Cada día más contribuimos a un mundo atropellado de gestos y de imágenes, de titulares rimbombantes más o menos acorde con un contenido que en ocasiones se construye con la información justa. Hoy más que nunca una imagen vale más que mil palabras, y yo quiero saber, y ver, pero también quiero respeto, aparte de rigor. Porque las imágenes y los gestos juegan con nuestras emociones de forma rápida y efectiva, las imágenes son cercanas, crean empatía y llegan al corazón de las personas y precisamente por eso, habría que tener mucho cuidado con lo que se hace y cómo se cuenta, porque de unos a otros nos estamos acostumbrando a tolerar de todo y al mismo tiempo y eso tarde o temprano, pasará factura.

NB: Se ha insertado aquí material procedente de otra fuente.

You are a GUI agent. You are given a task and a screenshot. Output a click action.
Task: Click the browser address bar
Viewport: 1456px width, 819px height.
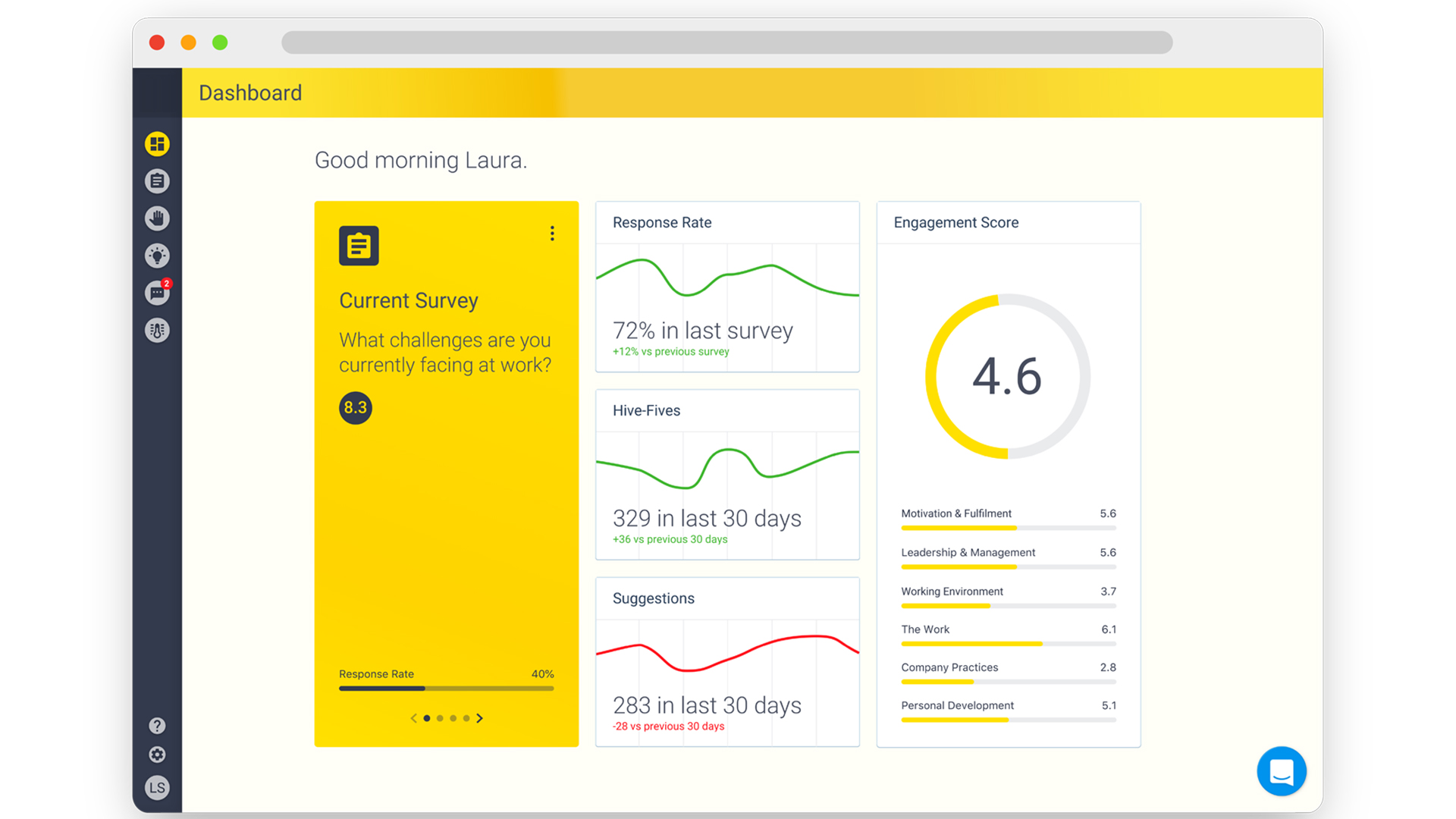coord(726,42)
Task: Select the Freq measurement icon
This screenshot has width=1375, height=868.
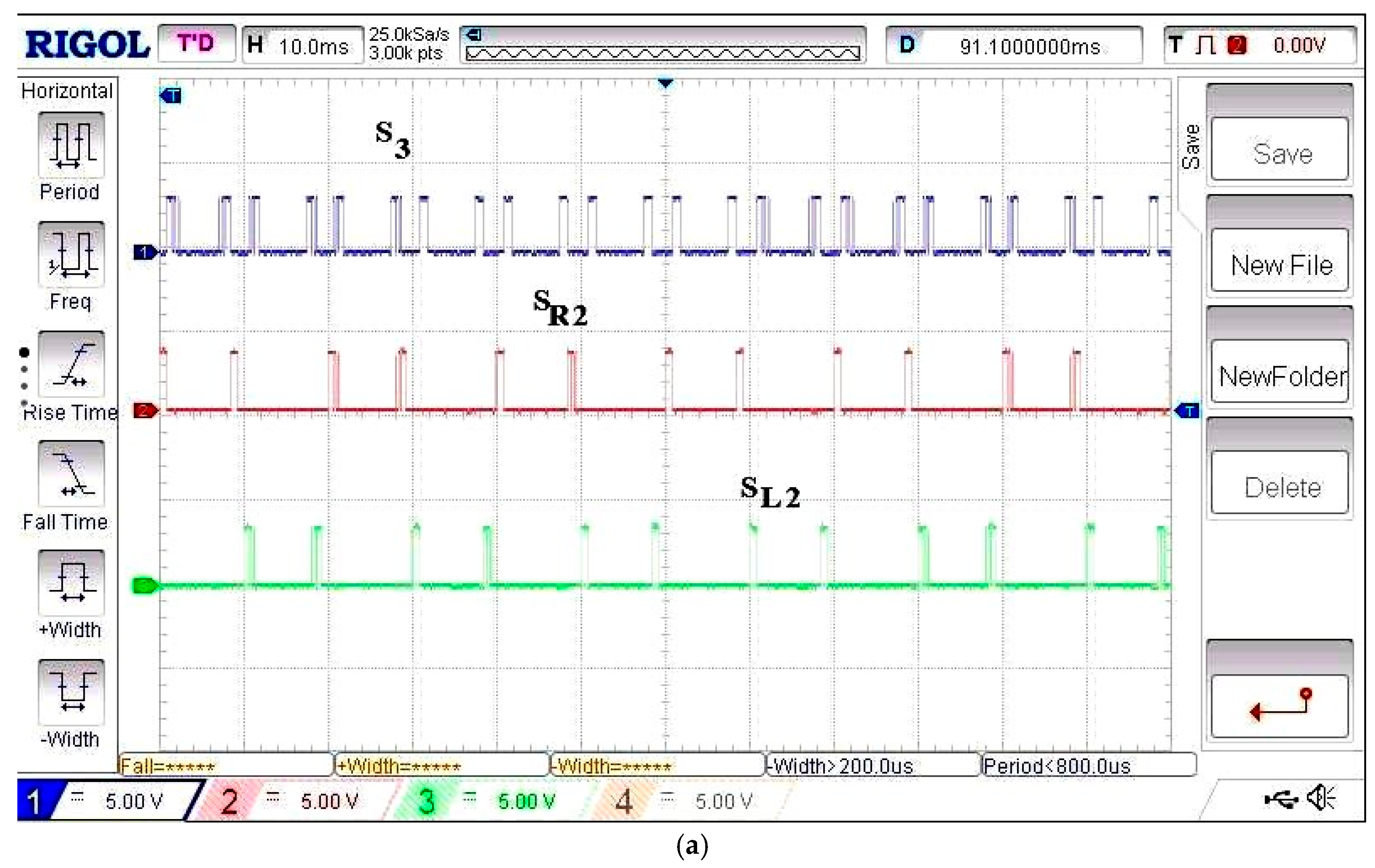Action: [x=71, y=254]
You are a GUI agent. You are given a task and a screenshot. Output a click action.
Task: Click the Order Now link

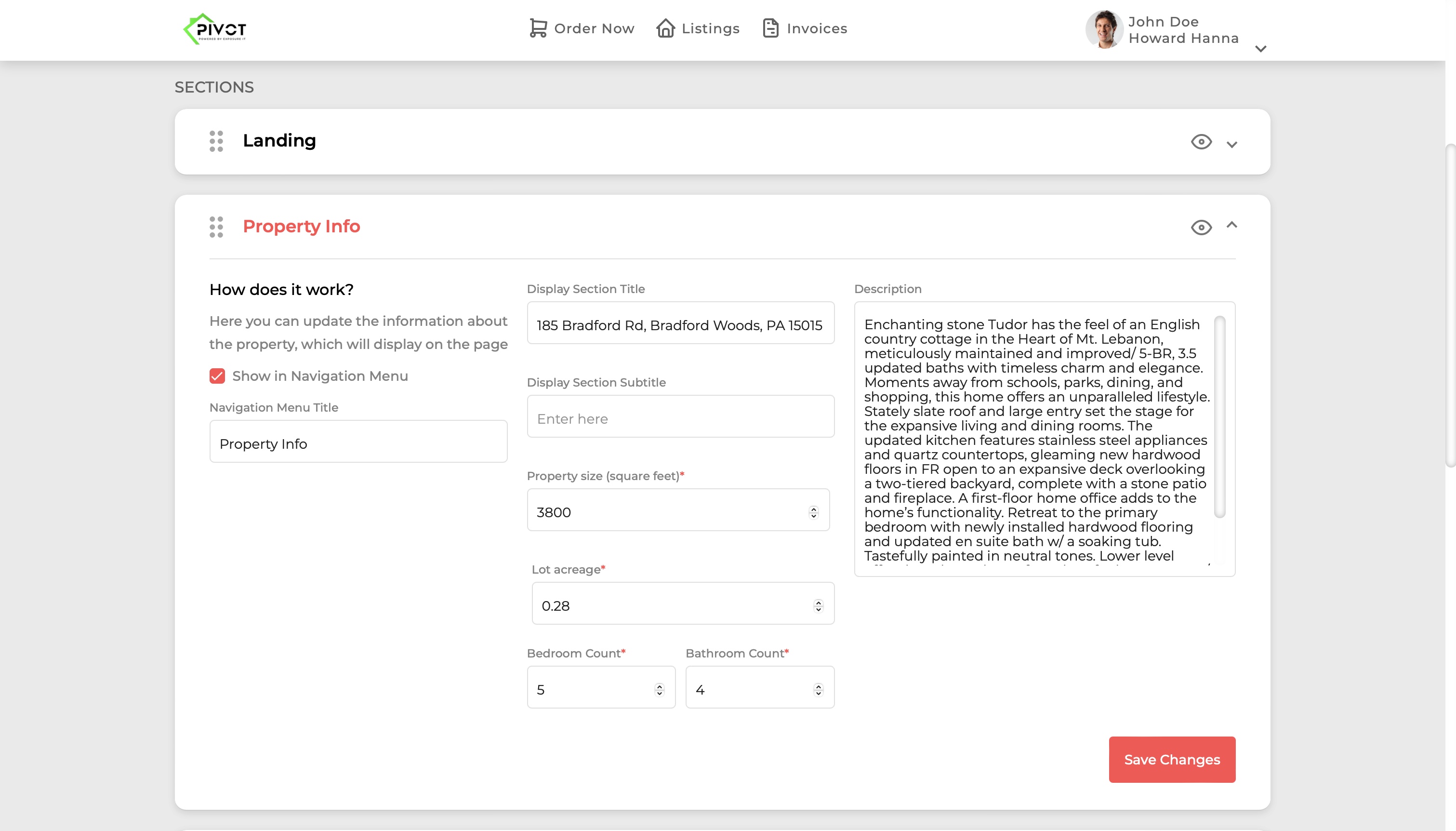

Esta vez me quejaba de la visita de los Reyes al criminal de Donald Trump, pero sobre todo del gesto el mismo día en que nos abrían el corazón de par en par con la imagen de unos niños enjaulados clamando por sus padres por obra y gracia del americano. No entraba a debatir sobre la necesidad de las visitas de estado o la diplomacia como salieron a explicarme algunos amigos, yo hablaba de gestos y más concretamente de gestos indecentes como el de dos señoras operadas hasta las cejas luciendo modelazo de me importa un rábano quien, con un pie de foto que reza que hablan de niños. Entiendo que los Reyes harán su trabajo, que ya es entender, pero no necesito ver esa foto y el simple hecho de que se produzca lo considero un atentado. De eso es de lo que yo hablo, de decencia y de respeto hacia mis vapuleadas tragaderas. Aun así me lo trago pero a riesgo de ser simple, o gracias a eso, lo denunciaré siempre.